START Task inputs

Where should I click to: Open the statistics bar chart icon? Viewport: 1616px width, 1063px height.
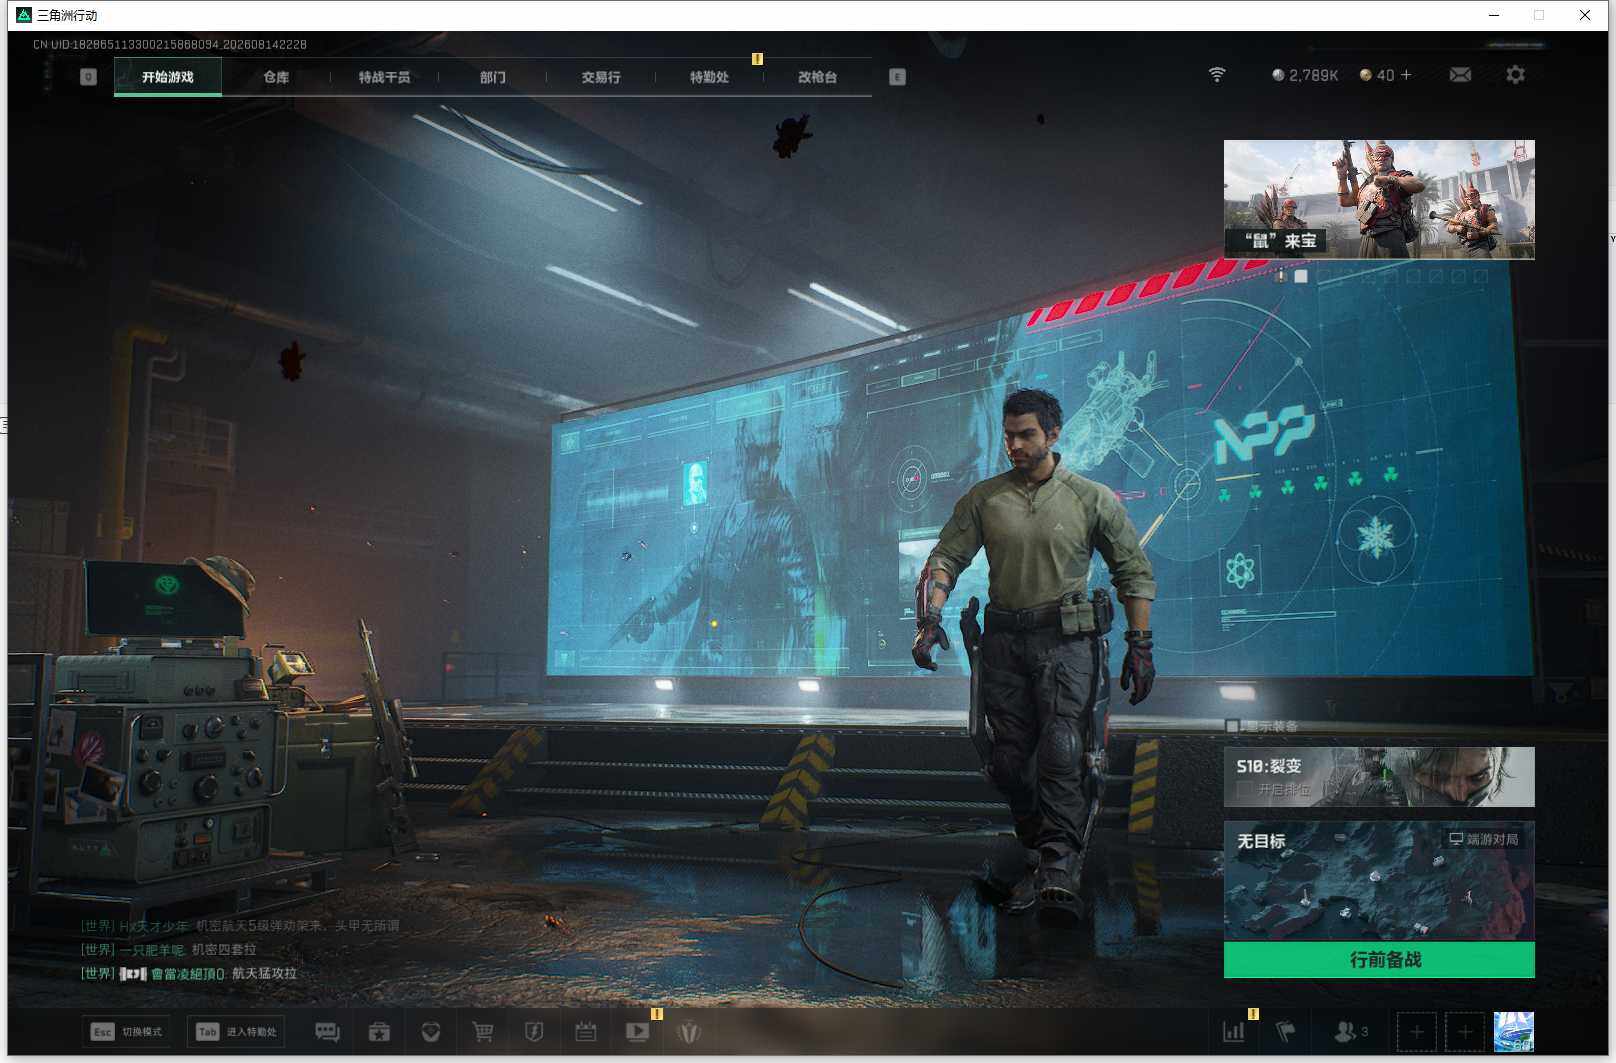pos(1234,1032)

END Task inputs
START Task inputs

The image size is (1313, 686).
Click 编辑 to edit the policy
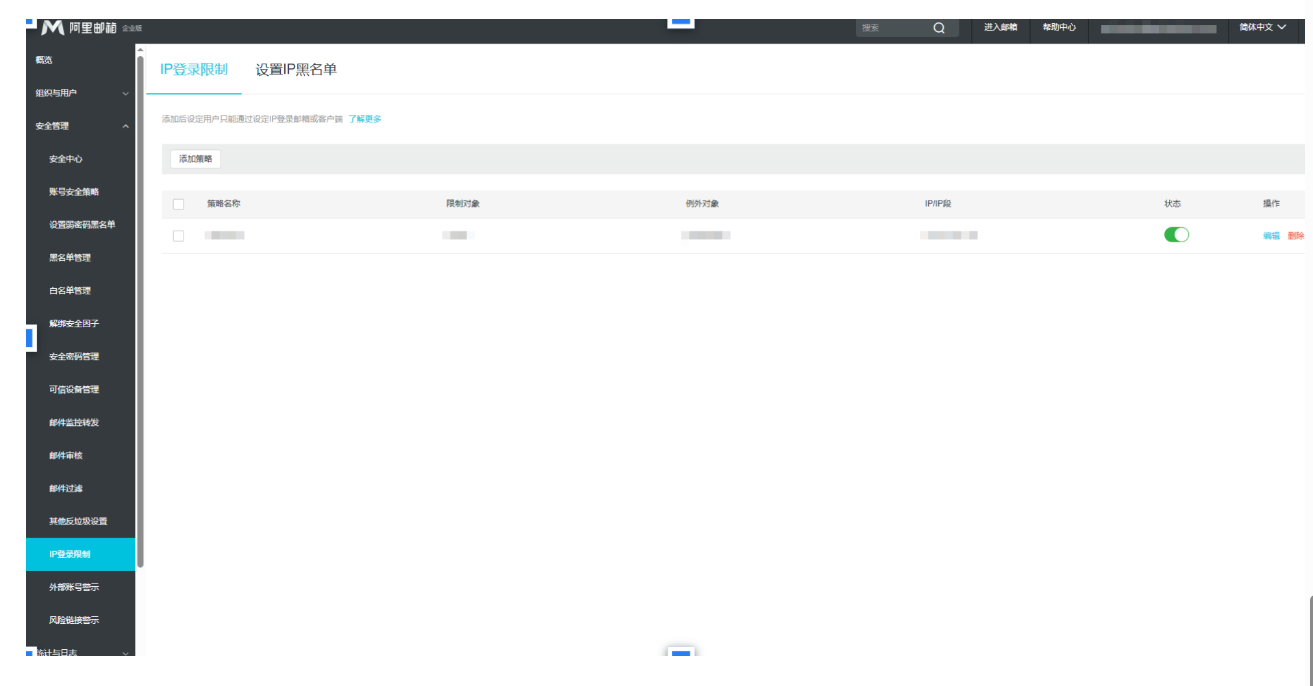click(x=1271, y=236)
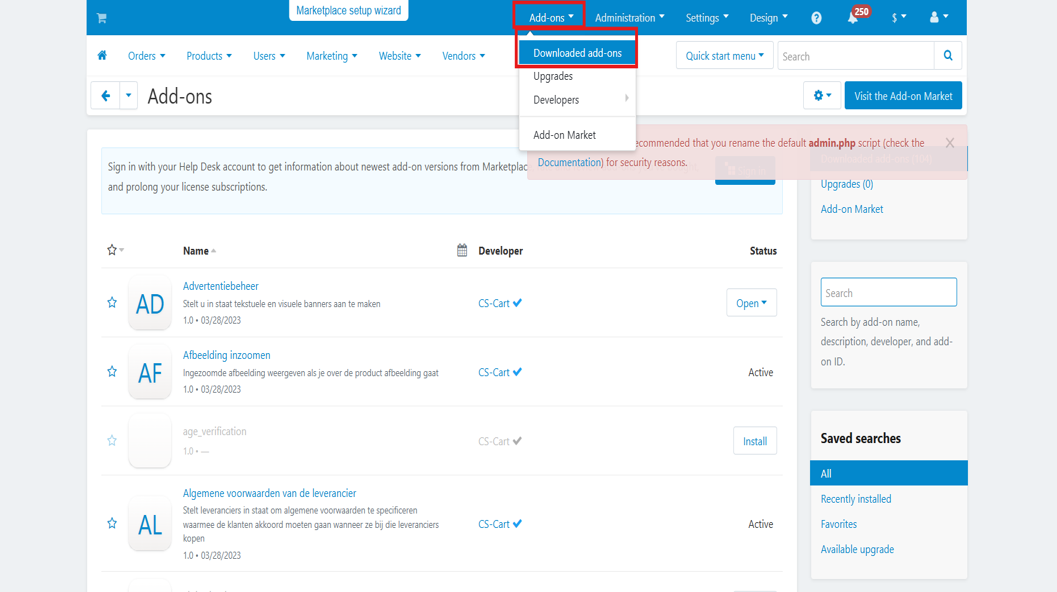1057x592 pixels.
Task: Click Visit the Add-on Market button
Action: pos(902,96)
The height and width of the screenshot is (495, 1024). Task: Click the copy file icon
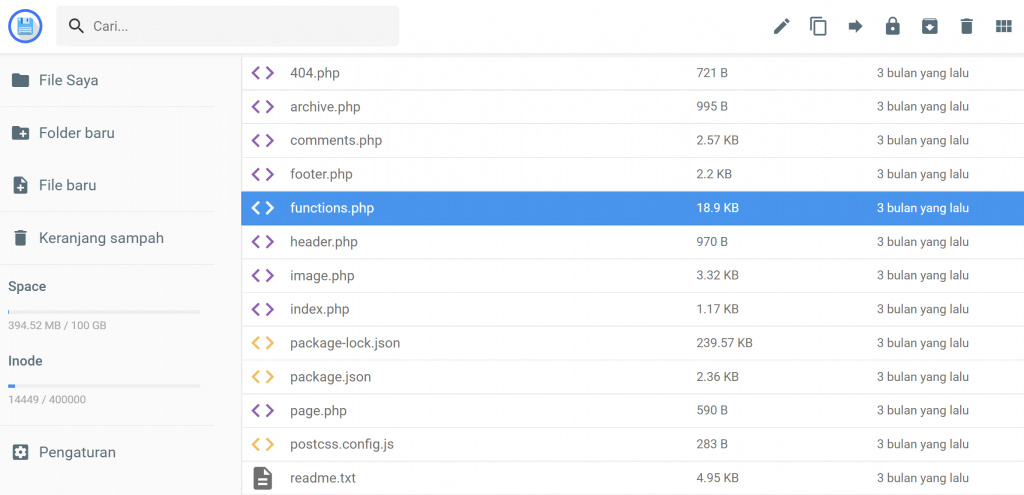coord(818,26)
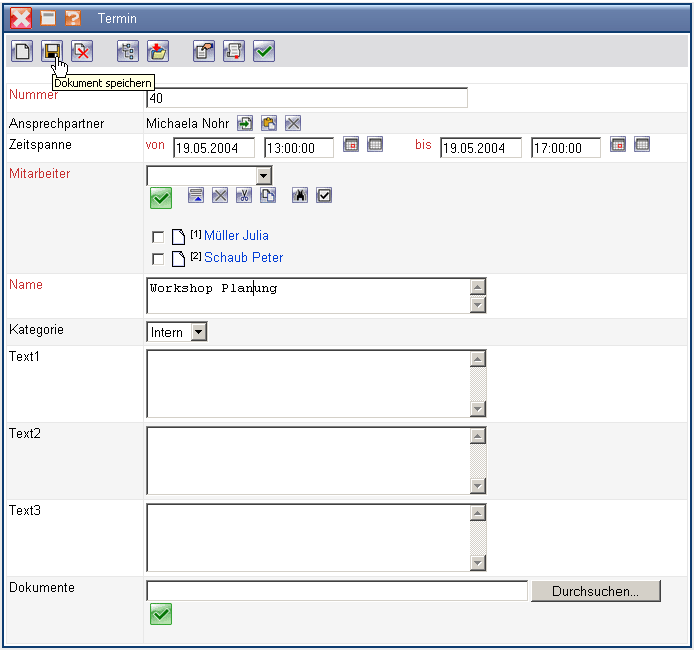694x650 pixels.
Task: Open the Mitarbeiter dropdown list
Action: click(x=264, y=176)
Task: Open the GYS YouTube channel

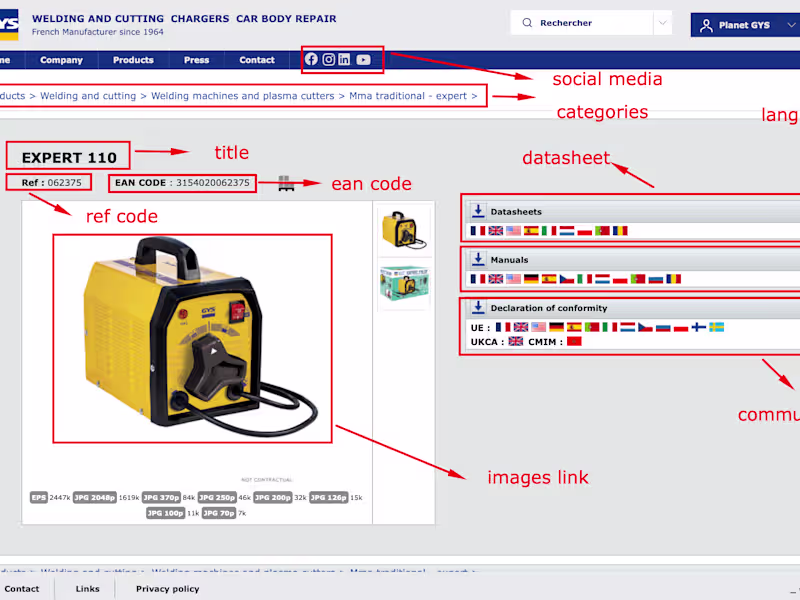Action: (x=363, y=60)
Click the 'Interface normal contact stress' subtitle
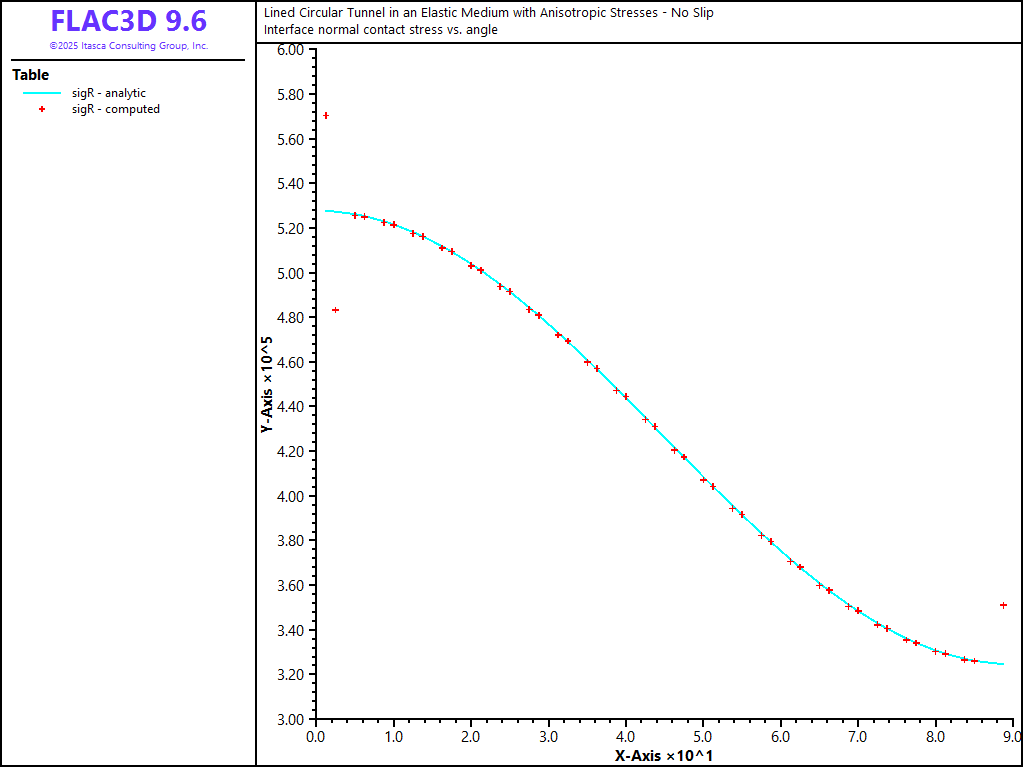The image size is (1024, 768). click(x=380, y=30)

END Task inputs
START Task inputs

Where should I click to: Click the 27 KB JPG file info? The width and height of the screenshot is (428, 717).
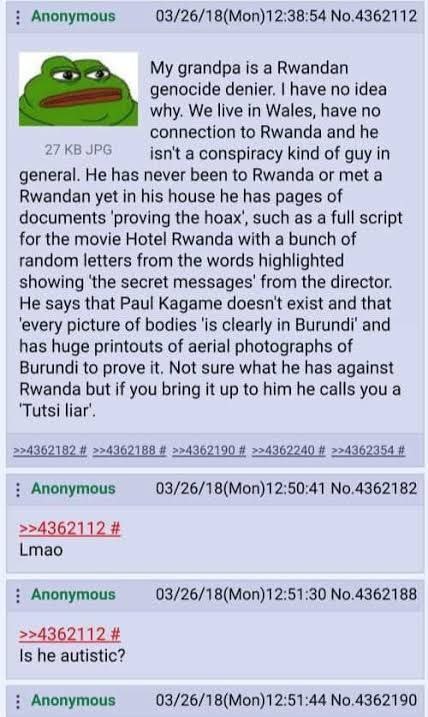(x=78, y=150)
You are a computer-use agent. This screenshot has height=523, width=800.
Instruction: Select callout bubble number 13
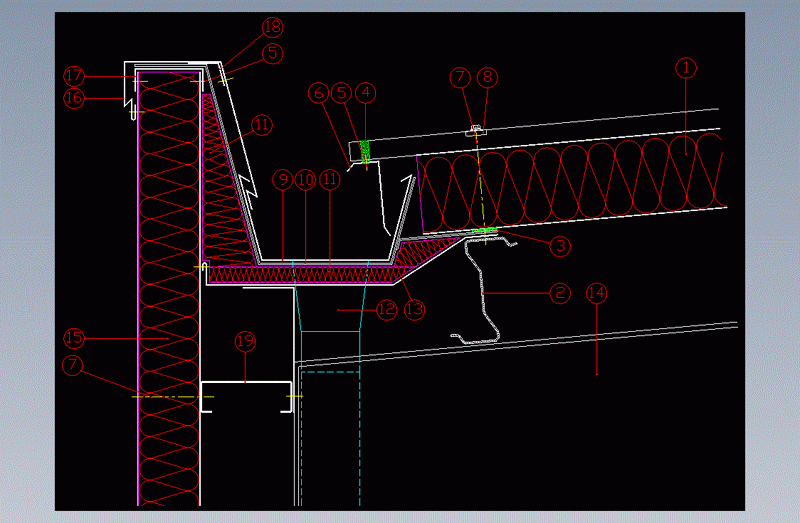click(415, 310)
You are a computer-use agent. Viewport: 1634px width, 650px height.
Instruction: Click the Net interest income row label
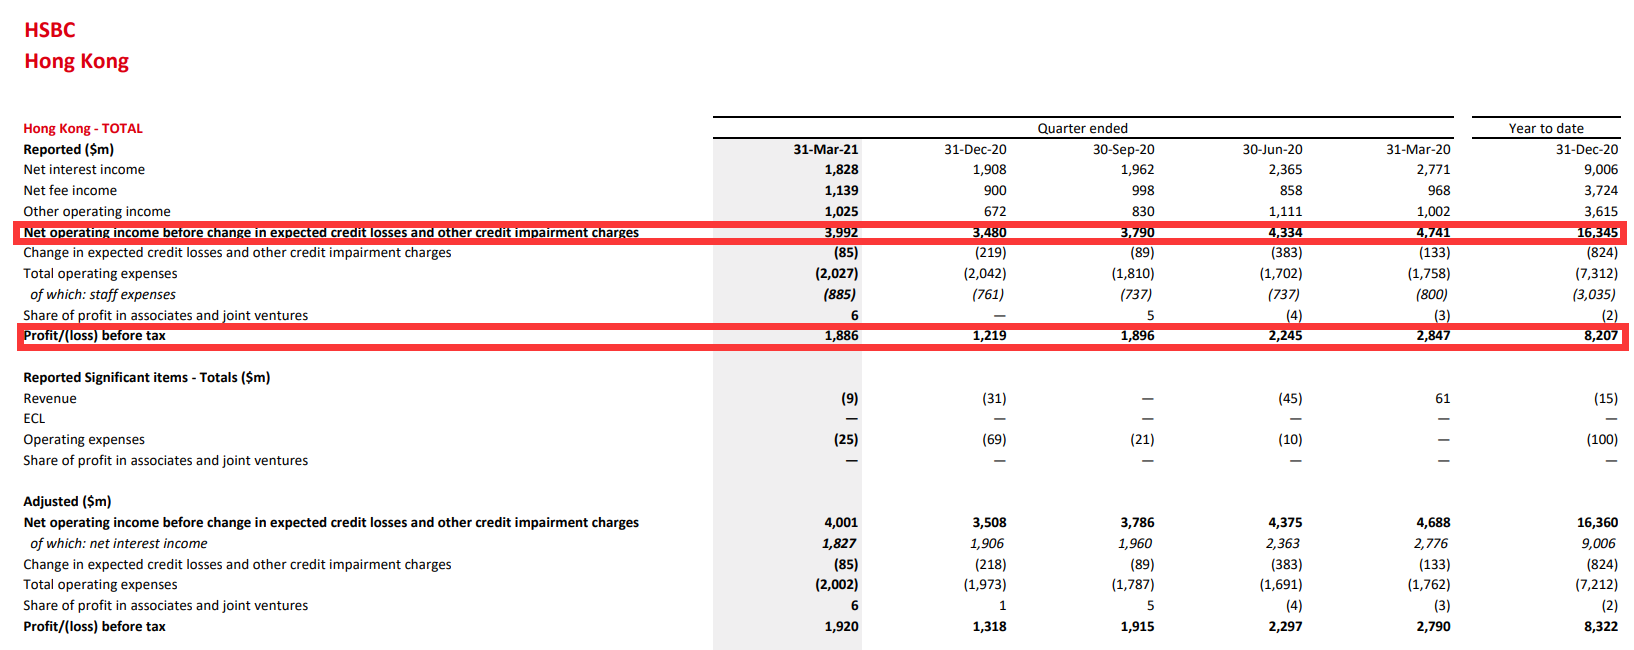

END Task inputs

▸ **What is needed**
Filter the entries and copy each line with "agent".

▸ **Written response**
You are a computer-use agent. This screenshot has height=523, width=800.
You are a computer-use agent. Viewport: 1634px width, 650px height.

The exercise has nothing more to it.